Song For Our Daughter may well be the best Laura Marling record we have heard. Deliciously wise and earthy, yet more rounded and melodic than some of her more recent previous works, the album is sumptuous, comforting, enchanting. The album sings of an artist who after time, introspection and searching, has found contentment. Song For Our Daughter creates a feeling of peace within the listener that can only have trickled down from the artist themselves. As a Marling fan it is a comforting notion.

This record is the first that Marling has written while not on the road. There is something about this feeling of settledness that chimes extraordinarily well with listeners at this moment of turbulence. To think that the release date has been brought forward four months, the timing of this album could not be more impeccable. Indeed, as we take a reprieve from our hyper stimulated lives, it is possible that listeners will hear something in this record that they may have missed had it not been released during this period of enforced slow down.

In the wake of 2017’s Semper Femina, Laura Marling took a step back from her solo career, collaborating with the theatre director Robert Icke for ‘Mary Stuart’ and formed LUMP with fellow musician Mike Lindsay from the band Tunng. This creative reset found Marling a new approach to creating music – she has explained she was in danger of ‘boring herself’ and ‘writing the same book over and over’. Marling has been quietly re-energised and the results are electrifying.

Song For Our Daughter is teeming with flair and finesse. Marling’s fascinations with womanhood and romance are laced throughout the record. ‘Stay alone, keep brave, I love you my strange girl” Marling sings in the sunny and upbeat ‘Strange Girl’. ‘Held Down’ is a hazy ode to much of her former work but with a production level we have rarely seen. Opening track ‘Alexandra’ is a nod to Leonard Cohen’s ‘Alexandra Leaving’. Marling asks “I need to know, where did Alexandra go… I had to try, a fuck to give, why should I die so you can live”.

On ‘Blow By Blow’, Marling steps away from the guitar and conjures a more Joni Mitchell inspired sound performing on the piano. It is in this track that the development of her sense of self and womanhood becomes most acute. Laura has said of her work that there has been an “enduring quest to understand what it is to be a woman in this society… How would I guide my daughter, arm her and prepare her for life and all of its nuance?”.

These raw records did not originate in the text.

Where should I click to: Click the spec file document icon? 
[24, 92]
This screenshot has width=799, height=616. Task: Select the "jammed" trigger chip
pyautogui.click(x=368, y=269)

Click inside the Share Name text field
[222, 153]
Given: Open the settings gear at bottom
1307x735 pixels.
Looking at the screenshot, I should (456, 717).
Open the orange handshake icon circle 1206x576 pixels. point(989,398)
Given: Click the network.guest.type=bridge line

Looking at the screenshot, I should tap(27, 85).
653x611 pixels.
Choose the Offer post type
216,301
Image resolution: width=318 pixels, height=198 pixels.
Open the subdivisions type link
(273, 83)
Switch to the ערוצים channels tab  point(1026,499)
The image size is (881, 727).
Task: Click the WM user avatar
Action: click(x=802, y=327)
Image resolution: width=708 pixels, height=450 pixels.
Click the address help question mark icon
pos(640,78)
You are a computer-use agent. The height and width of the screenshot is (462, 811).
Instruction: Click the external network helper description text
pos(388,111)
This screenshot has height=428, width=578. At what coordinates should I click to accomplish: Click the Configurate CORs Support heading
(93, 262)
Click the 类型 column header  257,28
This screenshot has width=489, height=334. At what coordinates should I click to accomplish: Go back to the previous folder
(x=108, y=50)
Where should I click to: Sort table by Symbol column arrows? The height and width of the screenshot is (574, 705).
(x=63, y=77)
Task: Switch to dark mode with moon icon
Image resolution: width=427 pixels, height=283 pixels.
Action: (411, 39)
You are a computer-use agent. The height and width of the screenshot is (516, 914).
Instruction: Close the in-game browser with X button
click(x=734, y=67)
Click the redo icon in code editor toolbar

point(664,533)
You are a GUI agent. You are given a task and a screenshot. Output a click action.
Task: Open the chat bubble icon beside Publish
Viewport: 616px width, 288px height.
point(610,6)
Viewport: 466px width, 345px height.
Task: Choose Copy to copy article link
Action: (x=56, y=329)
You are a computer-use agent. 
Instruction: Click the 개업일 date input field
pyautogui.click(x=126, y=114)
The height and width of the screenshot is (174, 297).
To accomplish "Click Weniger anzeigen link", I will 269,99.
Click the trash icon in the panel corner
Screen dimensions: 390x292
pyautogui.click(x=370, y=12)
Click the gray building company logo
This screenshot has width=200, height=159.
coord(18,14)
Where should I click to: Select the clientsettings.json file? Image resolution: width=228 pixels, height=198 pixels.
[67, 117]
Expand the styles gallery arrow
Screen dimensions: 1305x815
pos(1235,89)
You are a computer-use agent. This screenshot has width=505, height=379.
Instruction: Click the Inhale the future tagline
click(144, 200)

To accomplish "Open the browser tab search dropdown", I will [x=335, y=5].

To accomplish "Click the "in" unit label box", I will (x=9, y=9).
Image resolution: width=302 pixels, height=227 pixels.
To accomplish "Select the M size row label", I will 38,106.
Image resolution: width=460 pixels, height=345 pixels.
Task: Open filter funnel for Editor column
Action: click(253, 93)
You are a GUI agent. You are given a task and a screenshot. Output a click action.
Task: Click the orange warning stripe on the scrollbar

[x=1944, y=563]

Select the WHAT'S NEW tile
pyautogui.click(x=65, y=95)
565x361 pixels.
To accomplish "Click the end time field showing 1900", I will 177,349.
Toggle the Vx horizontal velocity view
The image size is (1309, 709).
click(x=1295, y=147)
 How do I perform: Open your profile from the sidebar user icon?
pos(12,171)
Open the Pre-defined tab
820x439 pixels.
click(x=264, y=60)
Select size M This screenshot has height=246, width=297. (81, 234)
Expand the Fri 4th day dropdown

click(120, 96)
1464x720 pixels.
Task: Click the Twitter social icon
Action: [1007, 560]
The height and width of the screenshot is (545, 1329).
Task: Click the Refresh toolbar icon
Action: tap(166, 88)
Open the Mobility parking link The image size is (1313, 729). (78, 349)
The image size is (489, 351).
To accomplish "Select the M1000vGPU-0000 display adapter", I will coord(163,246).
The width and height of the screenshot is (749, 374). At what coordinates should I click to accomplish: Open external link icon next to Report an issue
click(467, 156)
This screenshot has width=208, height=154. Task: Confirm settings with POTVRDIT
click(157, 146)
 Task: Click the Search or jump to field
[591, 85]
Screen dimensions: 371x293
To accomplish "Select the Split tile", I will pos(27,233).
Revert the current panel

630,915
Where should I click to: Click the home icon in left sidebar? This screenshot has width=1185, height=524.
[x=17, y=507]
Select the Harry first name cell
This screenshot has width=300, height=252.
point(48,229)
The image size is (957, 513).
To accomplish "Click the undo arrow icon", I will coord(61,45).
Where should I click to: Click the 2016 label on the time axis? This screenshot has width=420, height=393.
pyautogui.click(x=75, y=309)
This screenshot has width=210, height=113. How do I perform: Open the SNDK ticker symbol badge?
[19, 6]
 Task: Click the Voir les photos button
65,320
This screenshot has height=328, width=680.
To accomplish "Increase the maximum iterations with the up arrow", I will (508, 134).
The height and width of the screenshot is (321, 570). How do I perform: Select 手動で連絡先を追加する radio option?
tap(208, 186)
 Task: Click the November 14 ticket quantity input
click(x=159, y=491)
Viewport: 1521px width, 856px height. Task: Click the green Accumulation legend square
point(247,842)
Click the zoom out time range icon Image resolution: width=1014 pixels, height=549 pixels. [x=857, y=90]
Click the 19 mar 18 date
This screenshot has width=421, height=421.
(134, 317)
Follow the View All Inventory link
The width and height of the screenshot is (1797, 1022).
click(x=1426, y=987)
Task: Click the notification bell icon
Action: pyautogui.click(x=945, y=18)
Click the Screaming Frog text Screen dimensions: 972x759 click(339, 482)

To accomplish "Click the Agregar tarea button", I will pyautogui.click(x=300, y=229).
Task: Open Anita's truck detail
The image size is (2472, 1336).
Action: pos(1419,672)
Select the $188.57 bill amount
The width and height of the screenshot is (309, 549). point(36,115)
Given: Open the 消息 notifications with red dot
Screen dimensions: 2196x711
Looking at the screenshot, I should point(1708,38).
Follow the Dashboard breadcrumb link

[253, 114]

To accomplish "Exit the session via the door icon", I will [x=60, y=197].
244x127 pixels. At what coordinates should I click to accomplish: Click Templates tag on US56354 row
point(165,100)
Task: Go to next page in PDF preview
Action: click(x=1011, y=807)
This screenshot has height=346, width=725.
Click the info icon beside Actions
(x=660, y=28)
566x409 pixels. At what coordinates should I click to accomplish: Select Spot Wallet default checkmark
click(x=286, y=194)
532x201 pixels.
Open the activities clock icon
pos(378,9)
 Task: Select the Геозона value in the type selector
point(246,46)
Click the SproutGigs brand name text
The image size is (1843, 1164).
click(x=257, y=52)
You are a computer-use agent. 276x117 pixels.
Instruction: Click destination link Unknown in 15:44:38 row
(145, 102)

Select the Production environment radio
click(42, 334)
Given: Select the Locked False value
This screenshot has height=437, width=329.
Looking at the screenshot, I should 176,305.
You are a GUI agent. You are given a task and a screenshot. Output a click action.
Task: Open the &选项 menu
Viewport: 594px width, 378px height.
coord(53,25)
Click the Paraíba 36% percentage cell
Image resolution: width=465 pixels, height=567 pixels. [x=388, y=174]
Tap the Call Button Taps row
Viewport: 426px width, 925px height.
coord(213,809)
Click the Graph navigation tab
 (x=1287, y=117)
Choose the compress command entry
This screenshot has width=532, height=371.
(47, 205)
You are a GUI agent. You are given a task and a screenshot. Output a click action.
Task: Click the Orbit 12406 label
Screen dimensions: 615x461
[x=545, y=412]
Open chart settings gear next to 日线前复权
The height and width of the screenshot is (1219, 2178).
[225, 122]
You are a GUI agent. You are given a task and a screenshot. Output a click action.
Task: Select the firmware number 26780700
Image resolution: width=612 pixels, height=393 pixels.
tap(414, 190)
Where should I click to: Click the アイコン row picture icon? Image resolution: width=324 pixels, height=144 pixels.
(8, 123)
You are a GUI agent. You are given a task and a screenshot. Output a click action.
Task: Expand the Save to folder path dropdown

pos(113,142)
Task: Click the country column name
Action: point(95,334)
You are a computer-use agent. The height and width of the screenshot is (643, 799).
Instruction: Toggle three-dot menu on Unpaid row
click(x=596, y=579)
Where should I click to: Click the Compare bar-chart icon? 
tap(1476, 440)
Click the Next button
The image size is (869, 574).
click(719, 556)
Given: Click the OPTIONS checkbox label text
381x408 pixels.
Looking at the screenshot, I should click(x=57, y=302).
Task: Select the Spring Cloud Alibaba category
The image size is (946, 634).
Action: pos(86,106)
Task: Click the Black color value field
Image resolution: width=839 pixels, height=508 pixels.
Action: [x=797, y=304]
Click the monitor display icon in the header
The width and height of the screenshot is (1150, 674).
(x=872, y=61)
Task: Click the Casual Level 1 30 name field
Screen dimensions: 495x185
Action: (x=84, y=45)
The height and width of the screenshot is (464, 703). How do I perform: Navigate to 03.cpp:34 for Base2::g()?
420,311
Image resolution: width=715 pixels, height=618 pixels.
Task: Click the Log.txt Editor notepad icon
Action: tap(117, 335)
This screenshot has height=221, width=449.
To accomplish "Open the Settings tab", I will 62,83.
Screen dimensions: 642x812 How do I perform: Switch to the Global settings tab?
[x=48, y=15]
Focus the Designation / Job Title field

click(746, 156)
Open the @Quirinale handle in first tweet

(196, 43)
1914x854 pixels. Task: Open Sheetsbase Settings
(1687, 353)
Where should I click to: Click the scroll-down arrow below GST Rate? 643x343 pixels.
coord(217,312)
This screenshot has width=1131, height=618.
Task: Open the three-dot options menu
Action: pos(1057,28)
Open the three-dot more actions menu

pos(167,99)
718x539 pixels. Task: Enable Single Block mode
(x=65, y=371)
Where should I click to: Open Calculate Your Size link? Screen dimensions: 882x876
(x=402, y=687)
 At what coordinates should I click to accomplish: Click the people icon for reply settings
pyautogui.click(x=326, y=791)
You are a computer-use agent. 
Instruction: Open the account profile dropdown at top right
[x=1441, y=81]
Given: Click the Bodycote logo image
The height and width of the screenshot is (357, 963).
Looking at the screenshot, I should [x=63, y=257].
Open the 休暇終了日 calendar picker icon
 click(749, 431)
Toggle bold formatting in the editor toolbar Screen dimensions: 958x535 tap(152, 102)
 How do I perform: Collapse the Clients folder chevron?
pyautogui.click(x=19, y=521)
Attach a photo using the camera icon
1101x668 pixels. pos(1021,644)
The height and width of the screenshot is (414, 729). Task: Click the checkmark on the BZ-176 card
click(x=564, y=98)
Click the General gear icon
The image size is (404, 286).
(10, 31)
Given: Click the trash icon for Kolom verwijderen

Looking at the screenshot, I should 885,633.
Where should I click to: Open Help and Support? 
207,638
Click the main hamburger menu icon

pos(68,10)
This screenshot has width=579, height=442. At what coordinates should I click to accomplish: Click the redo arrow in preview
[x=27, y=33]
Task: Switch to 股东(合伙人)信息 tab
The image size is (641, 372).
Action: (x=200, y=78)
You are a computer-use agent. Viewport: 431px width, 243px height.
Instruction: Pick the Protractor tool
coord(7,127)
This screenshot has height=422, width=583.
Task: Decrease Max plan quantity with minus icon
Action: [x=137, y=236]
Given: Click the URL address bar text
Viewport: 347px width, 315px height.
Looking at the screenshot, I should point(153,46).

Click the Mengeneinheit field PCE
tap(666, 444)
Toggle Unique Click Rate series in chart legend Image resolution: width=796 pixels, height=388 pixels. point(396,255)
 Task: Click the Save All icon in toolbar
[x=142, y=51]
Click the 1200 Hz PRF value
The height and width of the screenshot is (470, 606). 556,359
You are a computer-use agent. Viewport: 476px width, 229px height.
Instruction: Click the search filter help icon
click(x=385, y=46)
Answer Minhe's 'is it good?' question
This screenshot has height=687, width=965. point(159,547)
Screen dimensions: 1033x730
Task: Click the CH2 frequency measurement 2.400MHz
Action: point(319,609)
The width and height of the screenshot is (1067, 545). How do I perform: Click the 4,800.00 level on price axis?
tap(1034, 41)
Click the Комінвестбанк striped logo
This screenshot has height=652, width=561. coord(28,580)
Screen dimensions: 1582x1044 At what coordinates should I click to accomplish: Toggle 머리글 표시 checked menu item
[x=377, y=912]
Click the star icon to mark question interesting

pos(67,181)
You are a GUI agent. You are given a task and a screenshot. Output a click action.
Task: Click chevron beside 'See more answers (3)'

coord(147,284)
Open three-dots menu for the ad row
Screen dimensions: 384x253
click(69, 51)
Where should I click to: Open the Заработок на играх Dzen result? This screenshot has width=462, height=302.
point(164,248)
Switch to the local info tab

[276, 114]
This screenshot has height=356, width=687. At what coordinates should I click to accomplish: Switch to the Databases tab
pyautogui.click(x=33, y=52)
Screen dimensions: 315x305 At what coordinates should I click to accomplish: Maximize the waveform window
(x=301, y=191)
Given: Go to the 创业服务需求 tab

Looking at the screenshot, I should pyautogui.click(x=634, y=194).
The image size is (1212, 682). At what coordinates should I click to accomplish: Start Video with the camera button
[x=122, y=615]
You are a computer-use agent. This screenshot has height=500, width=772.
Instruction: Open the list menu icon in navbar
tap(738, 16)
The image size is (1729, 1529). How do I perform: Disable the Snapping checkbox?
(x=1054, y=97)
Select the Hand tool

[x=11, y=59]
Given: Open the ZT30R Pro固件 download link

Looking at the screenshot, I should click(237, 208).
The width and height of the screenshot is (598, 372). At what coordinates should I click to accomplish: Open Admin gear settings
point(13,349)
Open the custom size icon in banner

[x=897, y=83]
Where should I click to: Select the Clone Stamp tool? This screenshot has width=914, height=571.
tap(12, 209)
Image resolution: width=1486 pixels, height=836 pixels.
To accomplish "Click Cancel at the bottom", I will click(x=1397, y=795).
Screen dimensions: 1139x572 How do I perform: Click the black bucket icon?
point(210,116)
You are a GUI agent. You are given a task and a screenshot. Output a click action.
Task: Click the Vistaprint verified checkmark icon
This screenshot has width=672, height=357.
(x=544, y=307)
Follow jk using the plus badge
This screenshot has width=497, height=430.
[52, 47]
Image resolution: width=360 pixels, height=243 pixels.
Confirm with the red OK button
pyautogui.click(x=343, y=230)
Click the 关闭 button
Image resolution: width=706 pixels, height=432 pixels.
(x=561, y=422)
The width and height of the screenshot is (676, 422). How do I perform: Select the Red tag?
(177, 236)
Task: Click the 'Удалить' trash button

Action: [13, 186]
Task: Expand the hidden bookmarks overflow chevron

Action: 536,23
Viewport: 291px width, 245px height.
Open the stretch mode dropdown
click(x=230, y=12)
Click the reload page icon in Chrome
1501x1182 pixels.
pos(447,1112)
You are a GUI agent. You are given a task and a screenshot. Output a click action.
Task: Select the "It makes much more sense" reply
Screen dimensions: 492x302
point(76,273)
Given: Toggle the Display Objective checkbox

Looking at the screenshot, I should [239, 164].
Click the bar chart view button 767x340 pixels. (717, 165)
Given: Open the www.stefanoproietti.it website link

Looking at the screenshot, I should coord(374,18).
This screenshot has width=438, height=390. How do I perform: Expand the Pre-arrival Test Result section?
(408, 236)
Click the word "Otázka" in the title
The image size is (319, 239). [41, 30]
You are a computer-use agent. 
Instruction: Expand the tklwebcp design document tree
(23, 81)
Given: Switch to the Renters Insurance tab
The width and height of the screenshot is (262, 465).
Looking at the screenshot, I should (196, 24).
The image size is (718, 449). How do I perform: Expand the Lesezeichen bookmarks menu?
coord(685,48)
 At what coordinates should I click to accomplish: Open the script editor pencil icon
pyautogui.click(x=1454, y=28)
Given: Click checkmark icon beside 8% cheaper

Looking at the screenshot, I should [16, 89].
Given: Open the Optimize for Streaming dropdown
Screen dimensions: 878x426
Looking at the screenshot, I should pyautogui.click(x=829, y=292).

“Lately I’ve been thinking about our daughter growing old, all of the bullshit that she might be told”, Marling sings in the title track. “Your clothes on the floor, taking advice from some old boring bore, you’ll ask yourself, did I want this at all”. The magnificence of this song is something that must be heard to be appreciated.

“I thank a God I’ve never met, I’ve never loved I’ve never wanted, for you”, Laura sings in ‘For You’, the closing track on the album. “Now that I have you, I will never forget what a miracle you are”. This blissful sentiment could be said from the listener to Marling herself in thanks for this impossibly rich record. Her talent is almost unbearable at points.

Marling’s response to the crisis that her fans are facing, not only in bringing the release of her album forward but also in creating ‘live’ Instagram guitar tutorials for her fans, is refreshing and humbling. This record will provide endless release for fans. The depth created by Song For Our Daughter is the most welcome vacuum for listeners to fall into. It is a momentary light that we will always remember.